Image courtesy of Earth Sciences and Image Analysis Laboratory, NASA Johnson Space Center. ISS015-E-7109

This is too gorgeous for words, so I won't waste many. The image here was taken in early May of 2007 and shows Yellowstone Lake in the mid-to-late stages of its spring thaw. Some of these cracks are enormous - the lake is about 20 miles from the tip of the Southeast Arm (bottom center), where the Yellowstone River enters, to the outlet at Fishing Bridge (center top). And as you can judge from the color, it's really more slush than ice. The lake may have been frozen three feet deep in January and the water never does warm up, even in a hot August, so the thaw is a protracted process.
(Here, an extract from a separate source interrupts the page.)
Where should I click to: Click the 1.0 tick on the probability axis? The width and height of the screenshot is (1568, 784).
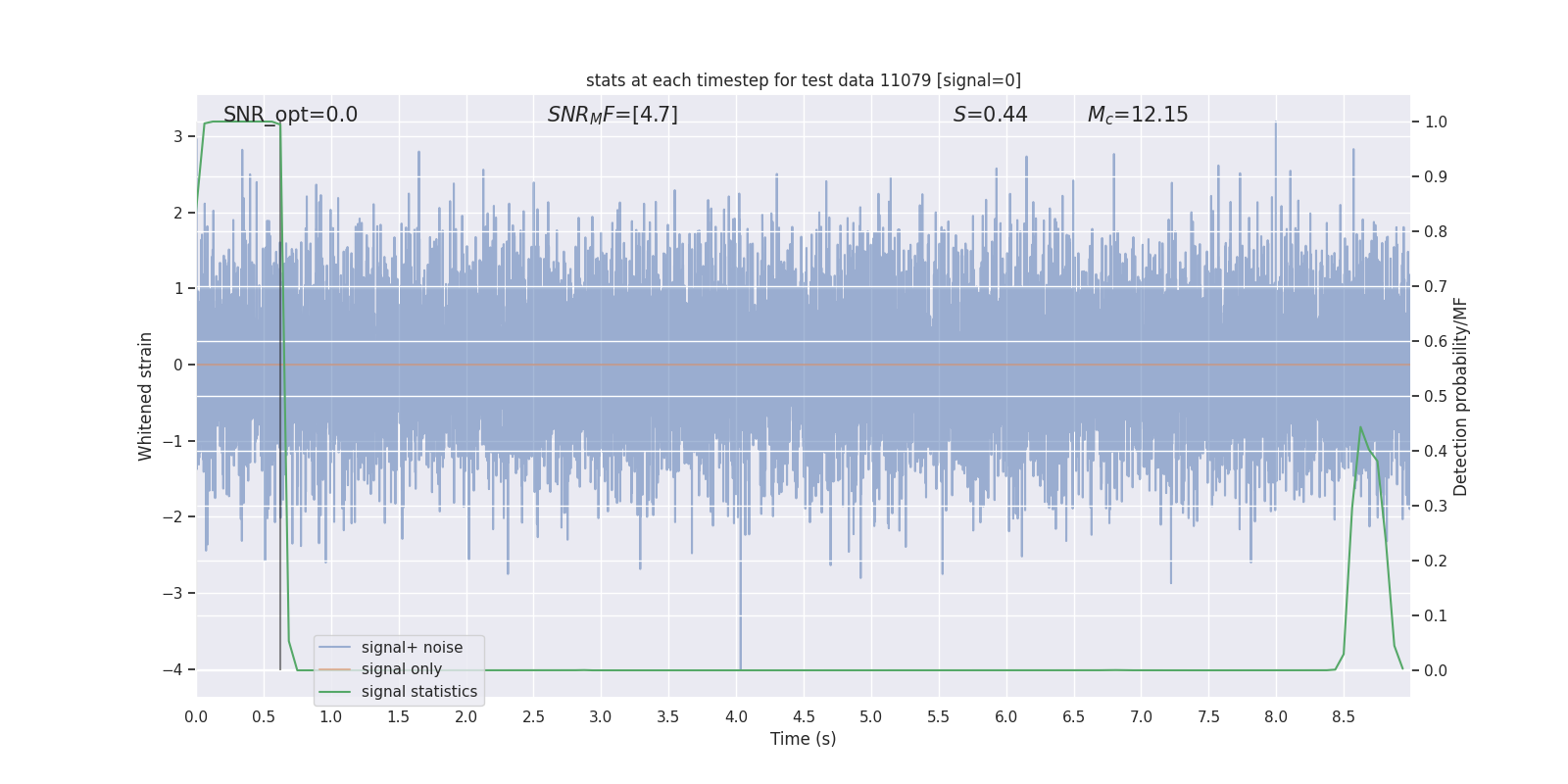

Here's a view just one week earlier, on the last day of April:


Cranberry Necklace said...

In the second image in the very center of the lake is a dark spot. I took it to be an island, but the first image has a much larger spot in the same location. It must be an area of open water that gets larger as the thaw progresses. But it is unusual for a lake to thaw from the center, isn't it? Is there perhaps a hot spot under that part of the lake? There is another spot just a bit to the southwest which seems similar, though it is next to the shore. Knowing of Yellowstone's volcanism, and that lakes often form in craters, I wonder if those two spots are known volcanic vents.

Scott Hanley said...

No, that dark spot is Frank Island. You can see it in this map here. It's heavily forested and there must have been no snow in the trees at the time of the photo, but that's true of most of the shoreline, too, so I'm not sure why it's that much darker.

I was really surprised at the darker "shadow" on the east side of Frank, Dot, and Stevenson Island. It also exists along the western shore (especially Plover Point below the Flat Mountain Arm), but not on the eastern shore. It looks like the slushy ice is being blown eastward and piling up on the east side of the lake.